En noviembre de 1895, cuando los líderes independentistas Antonio Maceo y Máximo Gómez comenzaron su marcha hacia el este, cerca de 20.000 hombres, algo más del 20% de las fuerzas españolas en aquel momento, se encontraban postrados en camas de hospitales y clínicas por la malaria, la fiebre amarilla, la tuberculosis, la neumonía y la disentería, entre otras enfermedades. De esta forma, los 96.000 soldados que formaban el Ejército español en Cuba en el otoño de 1895 se redujeron a menos de 66.000, muchos de los cuales tampoco estaban en condiciones de combatir.

En este sentido, Santiago Ramón y Cajal también recordaba en sus memorias las lamentables condiciones que tuvieron que soportar los españoles en la Guerra de Cuba, donde pasó su juventud como médico. Hablaba de campamentos montados en medio de ciénagas, de charcos de agua estancada que se dejaban tal cual junto a los catres y de los omnipresentes mosquitos. «También nos mortificaba un ejército de pulgas, cucarachas y hormigas. Una ola de vida parasitaria nos envolvía amenazadora», escribía el premio Nobel de Medicina.

Malas condiciones

Para aliviar este sufrimiento, los ingenieros del Ejército construyeron docenas de hospitales y clínicas de campo, pero los médicos estaban abrumados por el trabajo y carecían de las medicinas y suministros adecuados para tratar a un número de enfermos tan elevado. Ni siquiera disponían de buenos protocolos médicos para tratar algunas enfermedades, lo que hacía que el propio tratamiento resultara mortal en muchas ocasiones. «Además, en el momento en el que los médicos daban el alta a los pacientes, el Ejército volvía a llevarlos al frente, una práctica que tuvo consecuencias mortales», comenta Lawrence.

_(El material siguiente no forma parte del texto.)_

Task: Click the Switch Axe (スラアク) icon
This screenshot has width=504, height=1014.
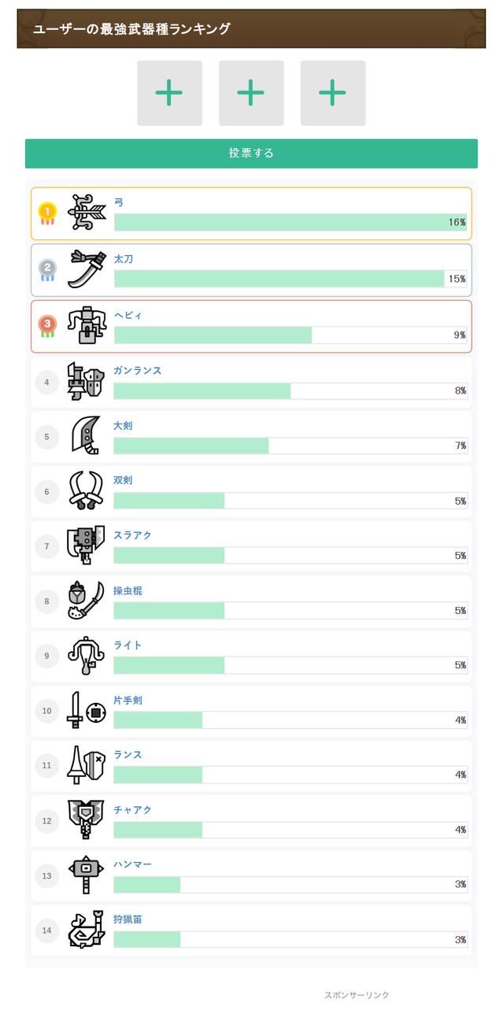Action: (85, 546)
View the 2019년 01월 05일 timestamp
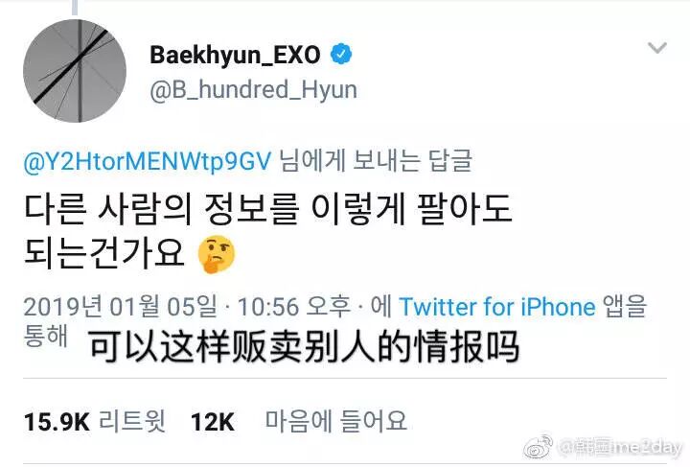This screenshot has height=467, width=690. tap(121, 306)
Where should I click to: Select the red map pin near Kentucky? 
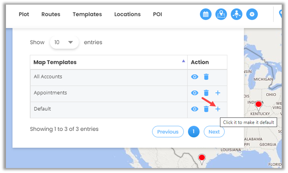coord(259,105)
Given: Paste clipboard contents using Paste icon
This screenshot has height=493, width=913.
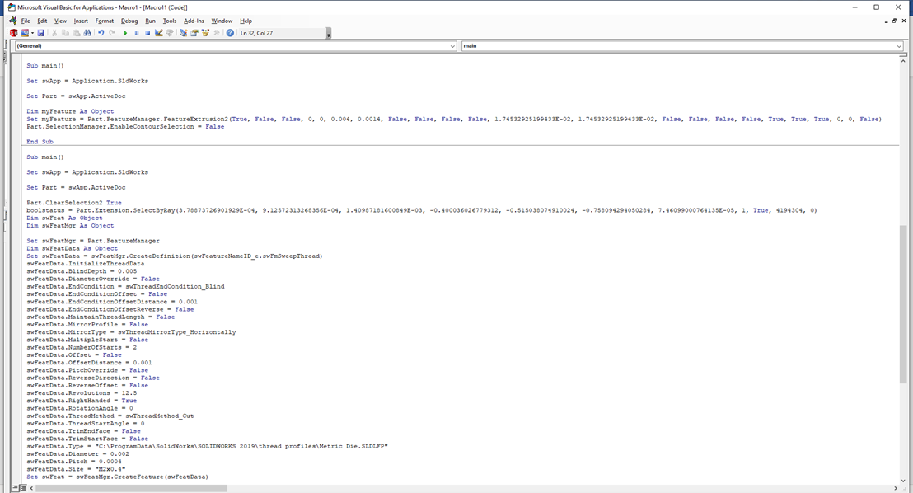Looking at the screenshot, I should [x=75, y=32].
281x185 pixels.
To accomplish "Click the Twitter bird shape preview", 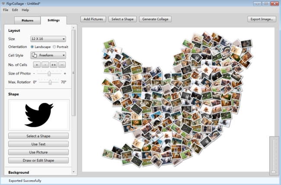I will point(38,115).
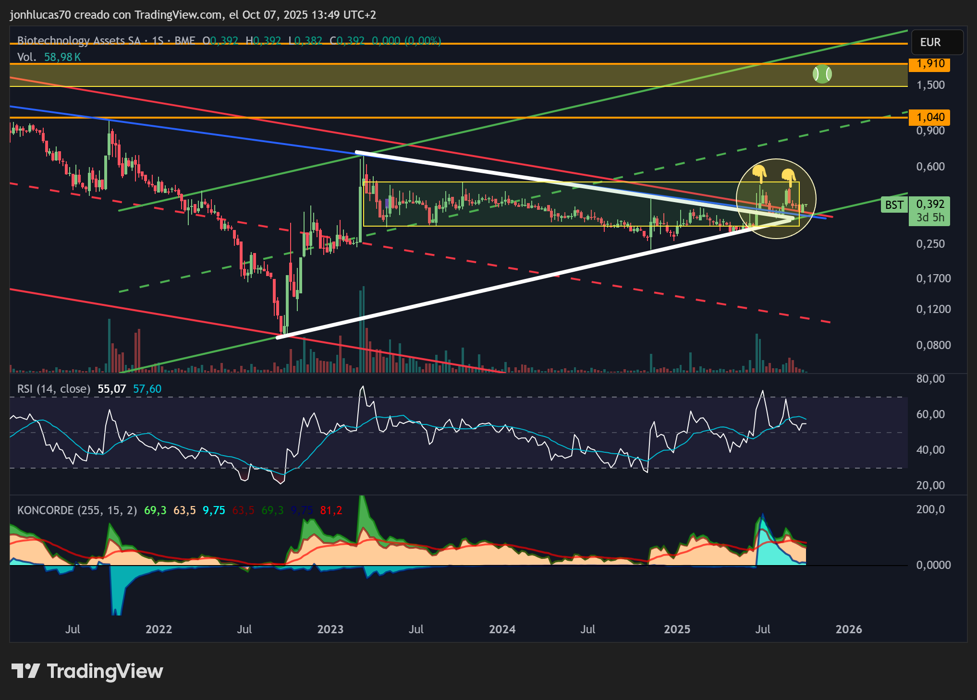Click the RSI 80,00 scale label
Screen dimensions: 977x700
pos(930,379)
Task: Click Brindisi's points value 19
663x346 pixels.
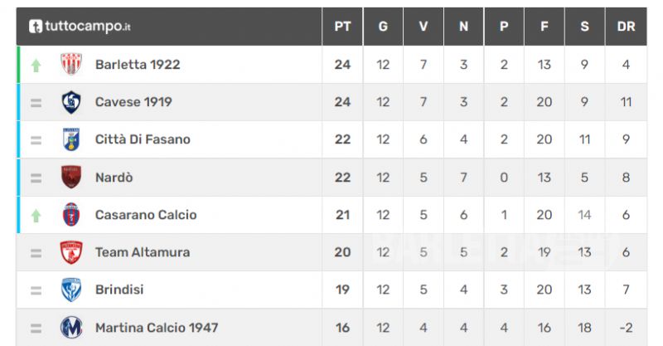Action: pyautogui.click(x=342, y=290)
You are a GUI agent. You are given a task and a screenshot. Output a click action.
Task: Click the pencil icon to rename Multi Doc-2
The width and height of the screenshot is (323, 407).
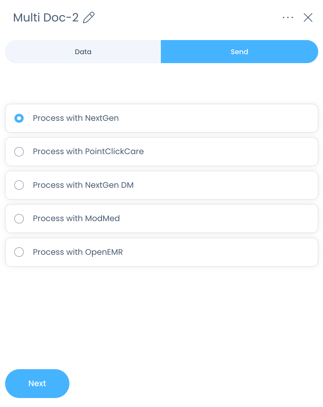(89, 18)
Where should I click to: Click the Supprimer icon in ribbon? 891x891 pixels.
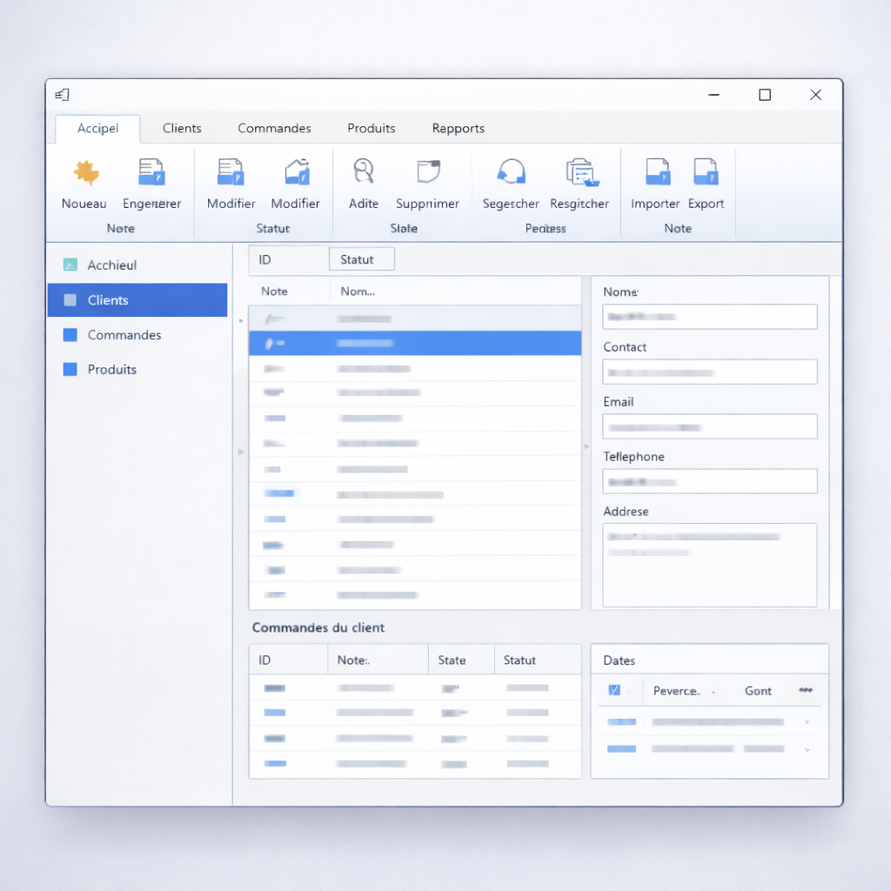point(427,171)
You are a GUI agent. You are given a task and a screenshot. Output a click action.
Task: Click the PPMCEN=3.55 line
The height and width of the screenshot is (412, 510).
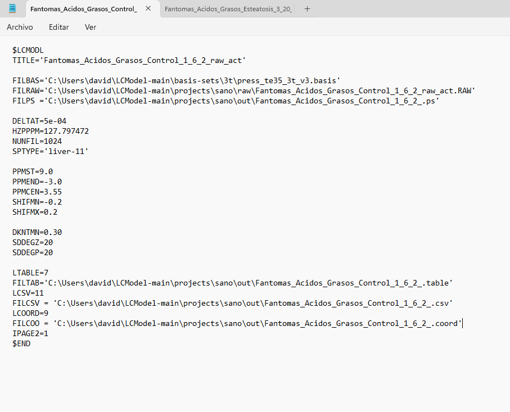(x=37, y=192)
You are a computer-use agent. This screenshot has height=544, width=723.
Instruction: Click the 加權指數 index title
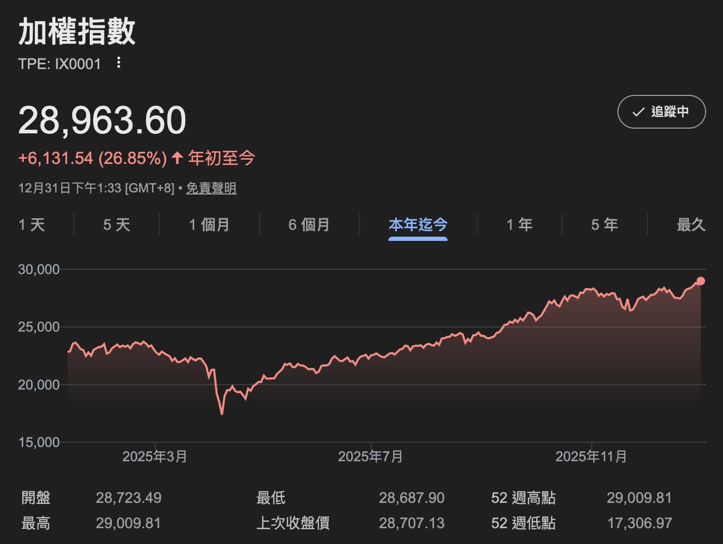pyautogui.click(x=77, y=32)
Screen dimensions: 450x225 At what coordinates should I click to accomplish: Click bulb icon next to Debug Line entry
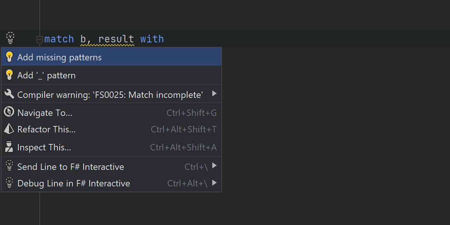coord(9,183)
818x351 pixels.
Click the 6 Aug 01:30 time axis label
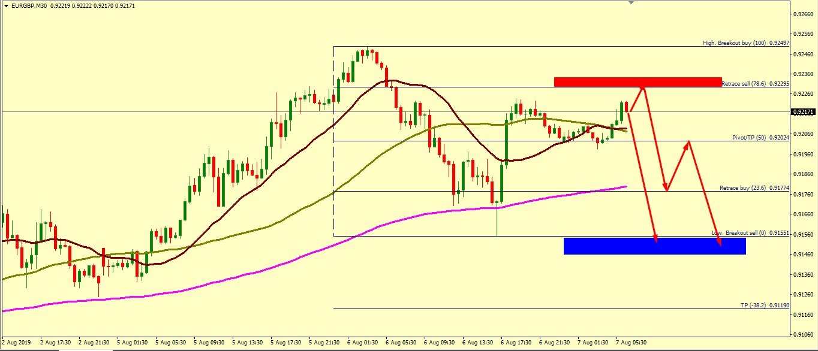363,343
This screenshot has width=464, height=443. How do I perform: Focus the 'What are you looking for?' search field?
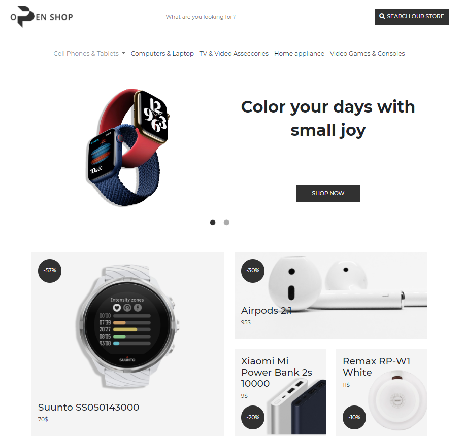pos(269,17)
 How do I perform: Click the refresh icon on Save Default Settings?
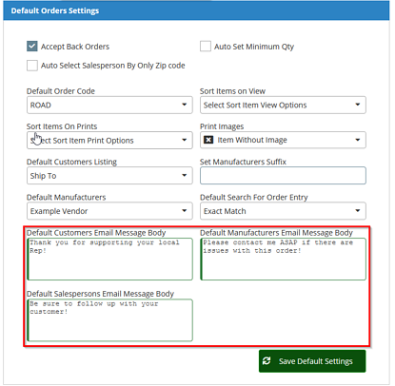tap(267, 360)
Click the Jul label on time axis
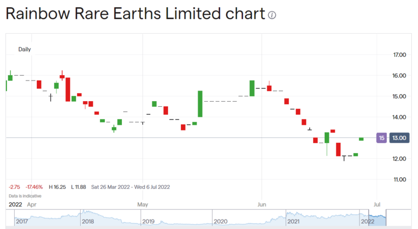The width and height of the screenshot is (418, 229). point(376,203)
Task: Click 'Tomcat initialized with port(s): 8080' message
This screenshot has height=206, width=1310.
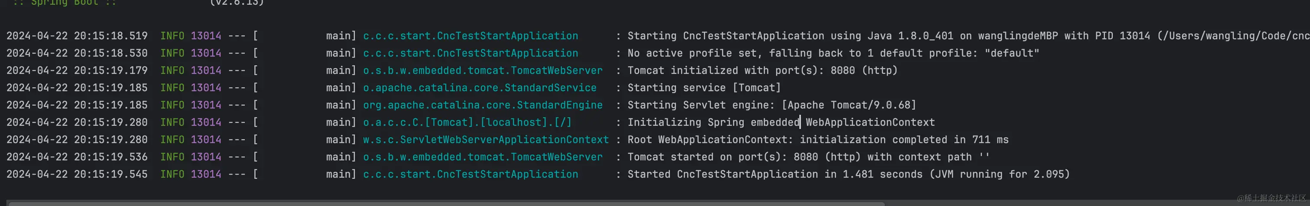Action: 762,71
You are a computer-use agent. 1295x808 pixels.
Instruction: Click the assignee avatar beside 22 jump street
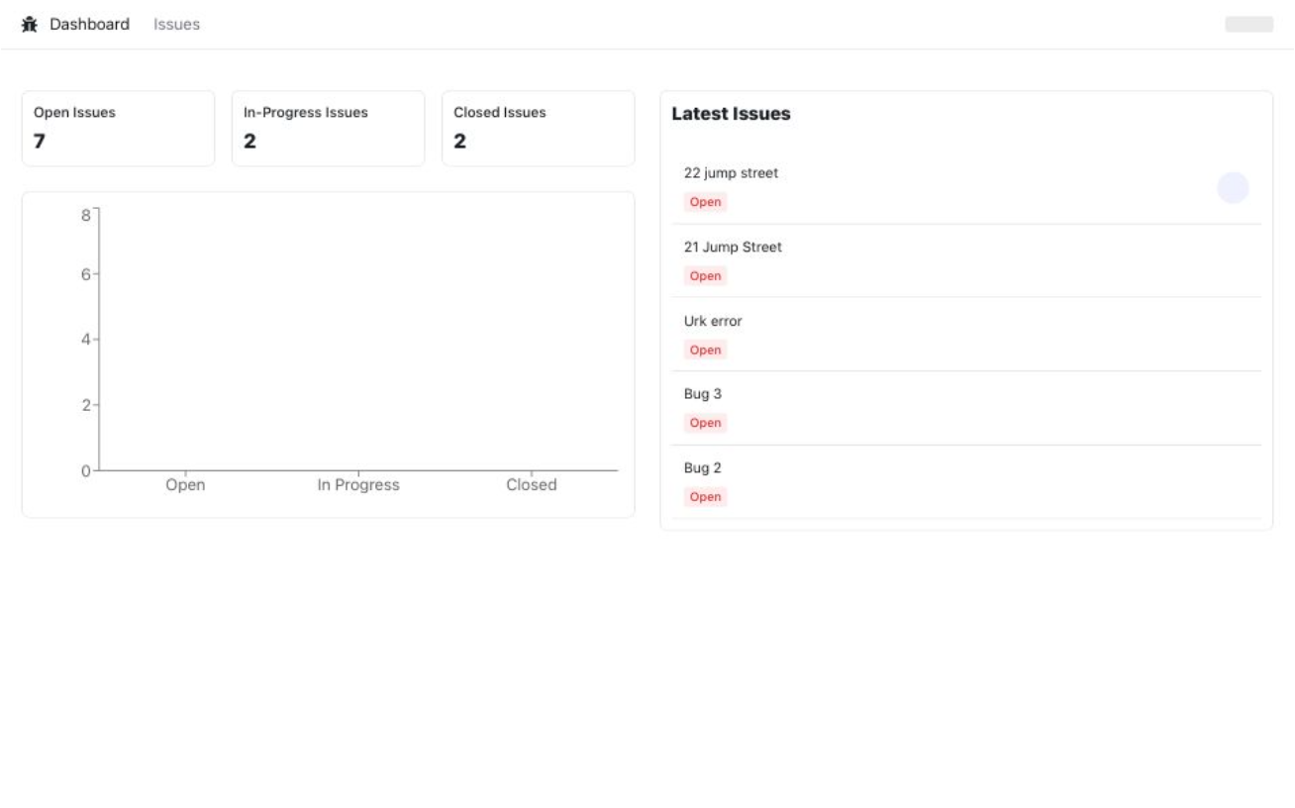point(1233,187)
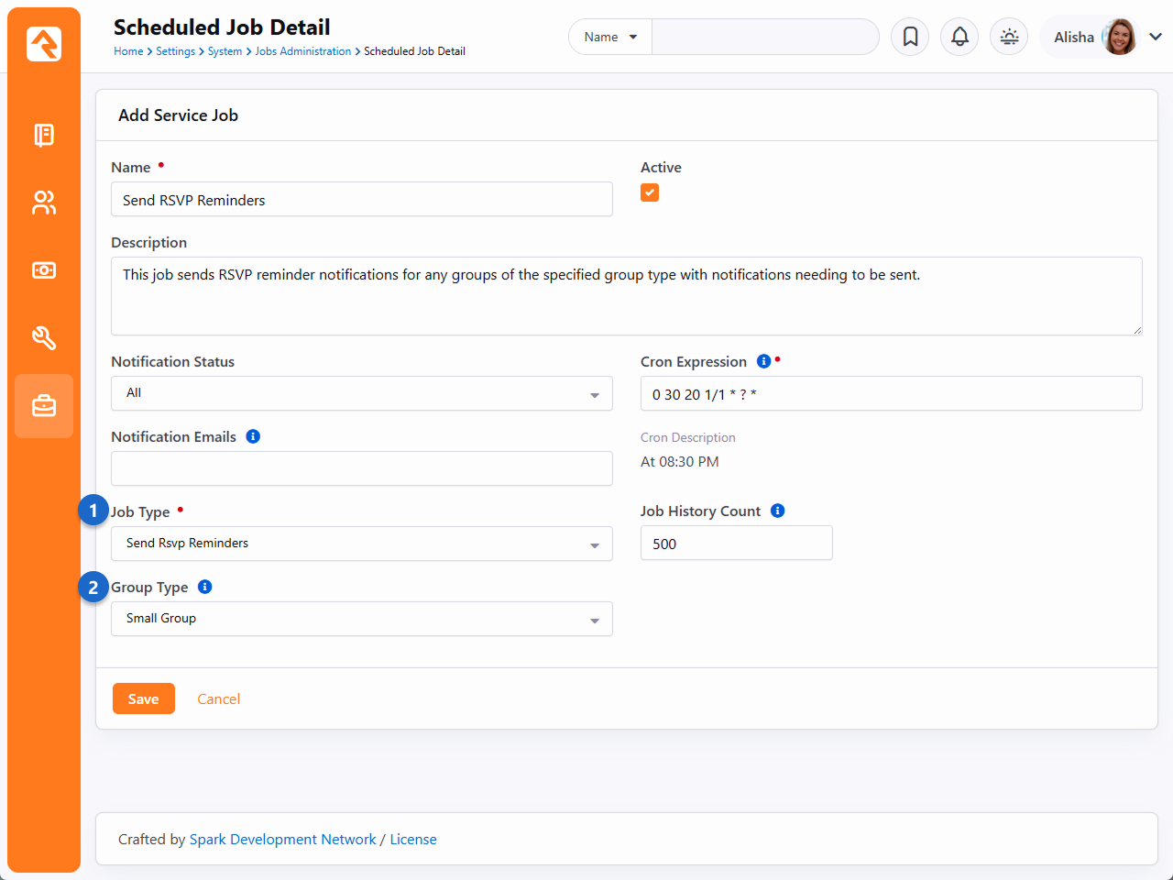Show the Group Type help info icon
Viewport: 1173px width, 880px height.
click(204, 587)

Este historiador subraya que la famosa mala salud de las tropas españolas no se debía exclusivamente al clima o el estado de la ciencia médica en aquel momento, sino, sobre todo, a la negligencia del Gobierno y los mandos del Ejército. En primer lugar, porque el soldado raso no recibía siquiera las raciones mínimas de alimento, que se limitaba en la mayoría de las ocasiones a un poco de arroz blanco hervido. Y, en segundo, porque la paga que les correspondía por combatir pocas veces les llegó.

Muchos los investigadores se han preguntado por qué España no previó antes el desastre y le puso freno si tenía información suficiente. De hecho, dada la problemática económica y la historia política de Cuba, el levantamiento y la declaración de independencia de Baire, el 24 de febrero de 1895, no debió sorprender a los españoles. Durante meses, los funcionarios españoles le habían advertido al capitán general de la isla, Emilio Calleja, de la posibilidad de que se produjera un desembarco de cubanos emigrados armados para apoyar una gran rebelión, pero no hizo nada.

El Grito de Baire

«La rebelión prosperó porque España no estaba en condiciones de responder. El ejército español en Cuba contaba en los momento previos con menos de 14.000 soldados, de los que solo 7.000 estaban en condiciones de combatir. Los demás estaban enfermos o habían sido apartados por sus superiores para trabajar en las grandes plantaciones o en los ranchos [...]. El gobierno español en La Habana, lejos de lo que se esperaba de un régimen con reputación de brutal, reaccionó con una parsimonia sorprendente, tanto antes como después del Grito de Baire . Eso permitió a la insurgencia tomar impulso», explica el historiador estadounidense.

Según comenta Andreas Stucki en 'Las guerras de Cuba. Violencia y campos de concentración (1868-1898)' (La Esfera de los Libros, 2017): «Aquella indolencia le valió a Calleja el reproche de sus contemporáneos de no haber visto venir la insurrección ni querido aceptar la inminencia de una guerra. La reacción del capitán general fue todo menos decidida. Desde luego, ni se le ocurrió aniquilar la insurrección. Por otra parte, no parecía en absoluto necesario actuar mientras en la metrópoli se debatían las aspiraciones reformistas de la isla, teniendo en cuenta que los pequeños grupos insurrectos de Matanzas y Puerto Príncipe habían sido rápidamente neutralizados.

En opinión también de este historiador, las tropas españolas estaban mal formadas, insuficientemente abastecidas y con dificultades considerables ya desde la Guerra de los Diez Años (1868-1878), por lo que emprender aquella aventura con 200.000 soldados fue, sin duda, una imprudencia.